Rotation axiom for the triangulation on a derivator

Question

I'm having some trouble following an argument in Moritz Groth's paper on Derivators, pointed derivators and stable derivators. More precisely, I'm currently stuck on the rotation axiom of the triangulated structure for stable derivators and I'm hopeful that someone familiar with the paper can help out.

Let $\mathbb{D}$ be a stable derivator and let $X \xrightarrow{f} Y \xrightarrow{g} Z \xrightarrow{h} \Sigma X$ be a distinguished triangle in $\mathbb{D}(e)$. We wish to prove that the rotation $Y \xrightarrow{g} Z \xrightarrow{h} \Sigma X \xrightarrow{-\Sigma f} \Sigma Y$ is distinguished.

To do so, Moritz considers $J \subseteq [2] \times [2]$ depicted as

Moreover, $i:[1] \to J$ classifies $(0,0) \to (1,0)$ and $j:J \hookrightarrow ([2] \times [2]) - \{(0,2) \} = K$. One checks that the underlying diagram of $j_! i_*(f)$ looks as follows:

At this point, I cannot see why the underlying map $\Sigma X \to \Sigma Y$ has to be $\Sigma f$ and how one formally rotates this rectangle on the right.

Groth is writing something about a unique natural transformation $(d^0 \times d^1) \Rightarrow (d^1 \times d^2)$ of functors $\ulcorner \to K$ and that $(d^0 \times d^1) : \ulcorner \to K$ differs from the usual inclusion by an automorphism. But I can't see how these help.

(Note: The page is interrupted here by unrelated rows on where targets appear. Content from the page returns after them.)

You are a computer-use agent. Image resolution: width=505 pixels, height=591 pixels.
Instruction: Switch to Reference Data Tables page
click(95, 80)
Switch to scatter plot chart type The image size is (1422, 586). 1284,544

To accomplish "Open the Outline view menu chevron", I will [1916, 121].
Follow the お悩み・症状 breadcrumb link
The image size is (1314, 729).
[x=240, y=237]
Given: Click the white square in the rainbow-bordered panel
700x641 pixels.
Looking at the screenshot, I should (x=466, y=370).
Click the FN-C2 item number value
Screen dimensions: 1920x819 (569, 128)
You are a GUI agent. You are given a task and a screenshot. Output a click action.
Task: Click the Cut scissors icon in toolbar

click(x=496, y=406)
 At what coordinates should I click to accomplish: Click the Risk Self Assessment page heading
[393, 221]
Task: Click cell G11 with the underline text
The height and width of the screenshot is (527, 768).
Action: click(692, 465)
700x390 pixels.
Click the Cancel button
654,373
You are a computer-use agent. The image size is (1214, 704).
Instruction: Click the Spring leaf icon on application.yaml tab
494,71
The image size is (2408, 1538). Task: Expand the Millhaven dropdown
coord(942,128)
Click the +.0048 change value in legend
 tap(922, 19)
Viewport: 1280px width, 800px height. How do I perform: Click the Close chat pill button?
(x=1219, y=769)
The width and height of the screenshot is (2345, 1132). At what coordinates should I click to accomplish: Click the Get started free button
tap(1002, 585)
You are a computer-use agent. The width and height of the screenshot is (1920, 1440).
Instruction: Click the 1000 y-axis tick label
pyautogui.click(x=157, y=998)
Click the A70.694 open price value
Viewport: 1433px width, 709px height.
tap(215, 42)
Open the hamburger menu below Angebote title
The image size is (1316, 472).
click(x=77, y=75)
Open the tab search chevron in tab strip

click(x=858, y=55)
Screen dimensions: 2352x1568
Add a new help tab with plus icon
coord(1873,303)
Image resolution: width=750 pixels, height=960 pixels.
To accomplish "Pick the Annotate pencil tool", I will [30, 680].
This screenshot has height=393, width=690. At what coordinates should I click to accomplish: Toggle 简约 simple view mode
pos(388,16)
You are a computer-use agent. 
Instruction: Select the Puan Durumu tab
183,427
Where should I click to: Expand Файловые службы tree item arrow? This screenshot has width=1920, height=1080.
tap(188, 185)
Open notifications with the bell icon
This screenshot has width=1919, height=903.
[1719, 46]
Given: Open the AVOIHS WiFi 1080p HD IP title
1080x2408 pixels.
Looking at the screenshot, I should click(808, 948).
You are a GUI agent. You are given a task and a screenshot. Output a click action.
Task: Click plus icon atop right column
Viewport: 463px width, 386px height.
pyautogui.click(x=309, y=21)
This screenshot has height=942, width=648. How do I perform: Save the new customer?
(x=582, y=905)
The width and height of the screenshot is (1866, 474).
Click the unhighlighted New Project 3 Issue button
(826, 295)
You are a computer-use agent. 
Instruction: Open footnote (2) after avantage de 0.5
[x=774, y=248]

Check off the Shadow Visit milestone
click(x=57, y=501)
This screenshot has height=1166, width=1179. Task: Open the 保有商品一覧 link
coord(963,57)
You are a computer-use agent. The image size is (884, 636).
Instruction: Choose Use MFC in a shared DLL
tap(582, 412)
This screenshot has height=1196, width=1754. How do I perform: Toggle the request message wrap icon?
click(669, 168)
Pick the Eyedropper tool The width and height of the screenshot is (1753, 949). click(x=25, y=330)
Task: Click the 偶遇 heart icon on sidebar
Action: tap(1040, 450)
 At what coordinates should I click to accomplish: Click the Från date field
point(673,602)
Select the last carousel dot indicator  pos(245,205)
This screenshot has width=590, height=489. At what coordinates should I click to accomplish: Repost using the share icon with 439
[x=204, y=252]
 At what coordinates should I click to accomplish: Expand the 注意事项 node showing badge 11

(Sorry, this is towards the end of the paper, so I'm really not sure how to make my question more transparent for more readers without it being infinitely long. But I hope that someone who has read Groth's paper sees this question.)

This is a repost from MSE: MSE/4555945.

Answer 1

The $-\Sigma f$ bit follows from the following claims. Let me know if the last two seem to need further fleshing out. Keeping track of the differences in things that are all called $0$ is the trickiest part of the calculus of stable derivators.

• When you restrict $j_!i_*(f)$ along $d^1\times d^2,$ you get $(0,0)_*X.$
• When you restrict $j_!i_*(f)$ along $d^0\times d^1,$ you get $\sigma^*(0,0)_*Y,$ where $\sigma$ is the nontrivial automorphism of $\ulcorner.$
• By definition of the cogroup structure on suspended objects, a map $(0,0)_*X\to \sigma^*(0,0)_*Y$ evaluating to $f$ under $(0,0)^*$ induces $-\Sigma f$ when extended to the suspensions.
• Since the natural transformation $\alpha:d^1\times d^2\Rightarrow d^0\times d^1$ (pretty sure Groth has the variance backwards here) has $(0,0)\to (1,0)$ as its component at $(0,0),$ the component of $\alpha^*$ at $j_!i_*(f)$ evaluates to $f$ under $(0,0)^*.$

As for the formal reflection (not rotation!) of the rectangle on the right, observe that the rectangle defining the distinguished triangle generated by $g$ arises by restricting $j_!i_*(f)$ along the functor $t:[2]\times [1]\to K$ sending $(0,0)\mapsto (1,0),(0,1)\mapsto (2,0),(1,0)\mapsto (1,1),$ and so on. In particular, the composition of $t$ with $d^1:\ulcorner\to [2]\times [1],$ which is the standard identification of $(2,2)^*j_!i_*(f)$ with $\Sigma Y,$ sends $(1,0)$ to $(1,2)$ and $(0,1)$ to $(2,0).$ That is, the standard identification is equal to $\sigma\circ (d^0\times d^1).$

Note that if we rotated the $[2]\times [1]$-diagram by $90^\circ$ to be vertical, the induced map would be $\Sigma f$: in particular, this proves that there's no way to get the triangle-generating rectangles for $f$ and $g$ both into a connected planar diagram without flipping one of their orientations.